▶ _SELECTED PASSAGE_:
= = = = =

One of the MLAs, on condition of anonymity, said, “Rahul told MLAs that the Congress would lose a third election in Punjab in case we did not unite. He even remarked that earlier MLAs wanted to change Amarinder and now they wanted Bajwa to go, so who could run the Punjab Congress? He heard out our views and some MLAs spoke openly against Bajwa while a few said the ongoing leadership tussle should be resolved to save the party. He did not give any assurance but was open to our feedback on the issue. He asked us to raise issues concerning people to take on the SAD-BJP government, which is facing a strong anti-incumbency wave.”

The remaining 23 MLAs, including Congress Legislature Party leader Sunil Jakhar and other MLAs from Malwa, will meet the Congress vice-president on Tuesday. These include those who have so far maintained a neutral stand on the Captain-Bajwa feud, such as Rajinder Kaur Bhattal, Lal Singh, Bharat Bhushan Ashu, Rakesh Pandey, Surinder Dawar, Kuljit Nagra, newly-appointed Indian Youth Congress chief Amrinder Singh Raja Warring besides those hailing from Amarinder’s home district of Patiala -- Randeep Nabha and Brahm Mohindra -- who are openly opposed to him.

Interestingly, while Bajwa faced revolt from his own turf, Majha, it would be a test of Amarinder’s popularity in Malwa when MLAs from the area meet Rahul on Tuesday. This time, his wife Preneet will be a part of the batch, some of whom are not favourably inclined to Amarinder.

= = = = =

▶ _SUPPLIED INFORMATION_:
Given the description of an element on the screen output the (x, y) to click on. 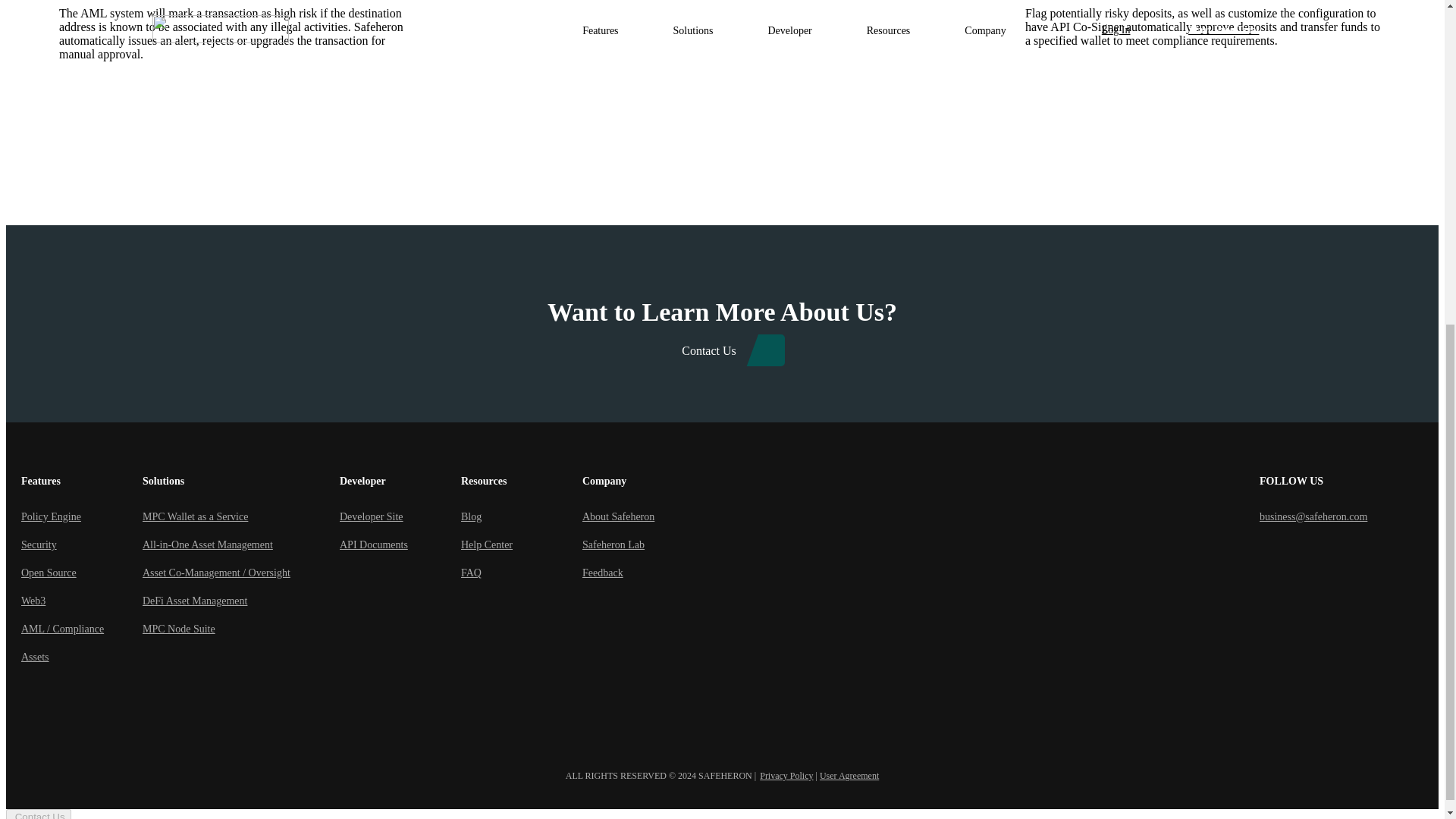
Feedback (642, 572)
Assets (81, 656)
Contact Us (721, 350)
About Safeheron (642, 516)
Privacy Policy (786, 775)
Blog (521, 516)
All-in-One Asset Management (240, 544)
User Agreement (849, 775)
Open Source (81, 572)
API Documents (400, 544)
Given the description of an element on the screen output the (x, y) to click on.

= = = = =

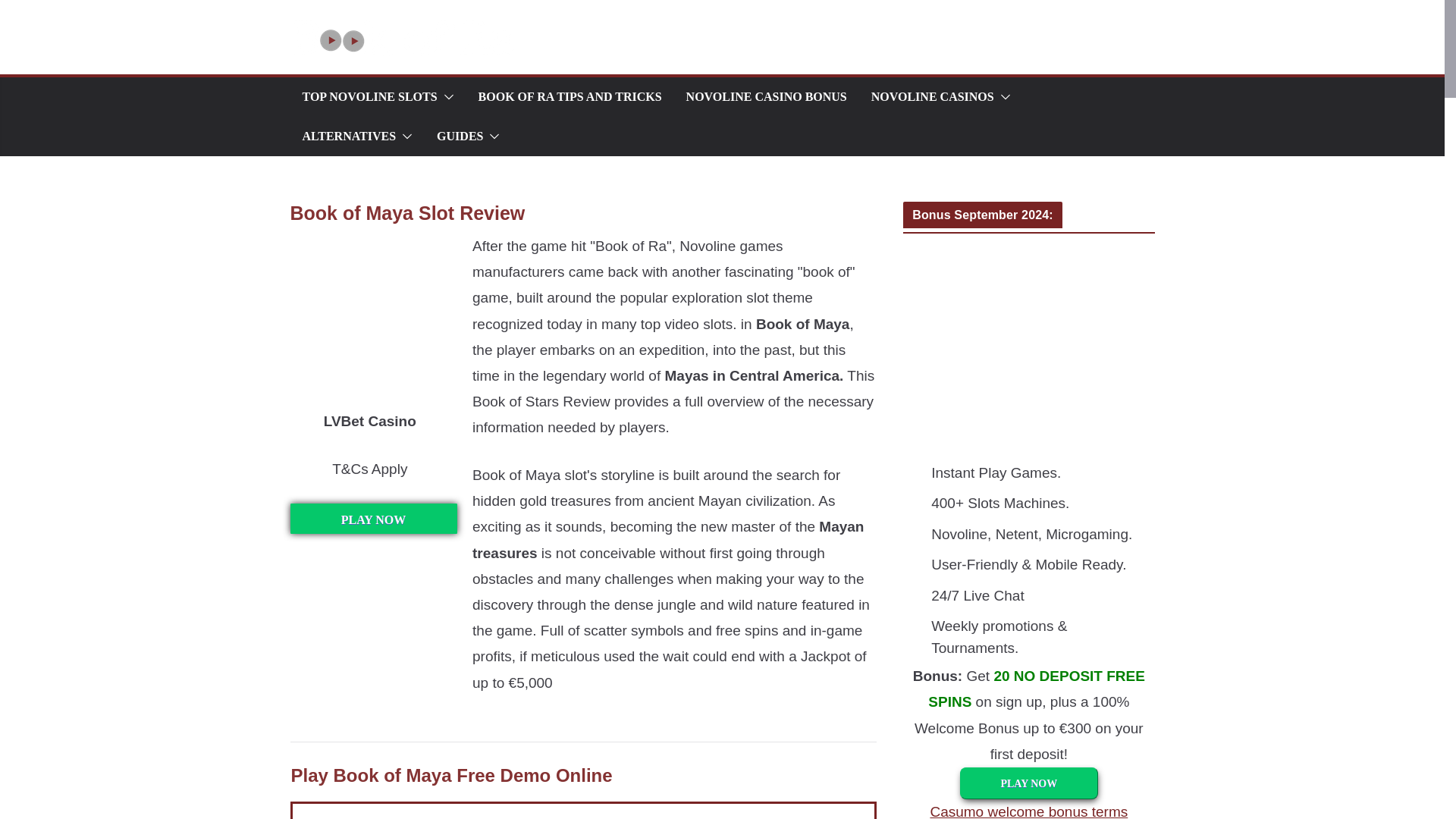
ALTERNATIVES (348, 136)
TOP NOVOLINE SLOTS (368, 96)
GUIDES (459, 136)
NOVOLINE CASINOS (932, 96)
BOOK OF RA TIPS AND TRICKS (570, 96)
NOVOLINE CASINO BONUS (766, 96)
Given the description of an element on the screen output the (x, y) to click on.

= = = = =

▶ _EXERCISE DETAILS_: Write the next part of the news report on the Punjab Congress leadership feud, picking up after its final sentence.

▶ _RESPONSE BELOW_:
Congress sources said the aim of the meetings was to avert the escalating war between Bajwa and Amarinder from going out of hand, by showing that the party high command was alive to the situation and wanted to give the MLAs a hearing.

They said Rahul was not against Amarinder holding a show of strength against BJP president Amit Shah in Amritsar as the rally was “successful” in showing the clout of both Congress and the Captain, but the leadership would not buckle under pressure of Amarinder as of now, but try to find a suitable alternative to both the warring leaders.

Factionalism taking toll

The intense factionalism is taking a heavy toll on the party at a time when it has got the ammunition in the form of the drug issue to attack the ruling Akali Dal. The issue has even brought the two-decade-old allies – Akali Dal and the BJP – face to face with political analysts predicting that they could part ways before the 2017 assembly elections.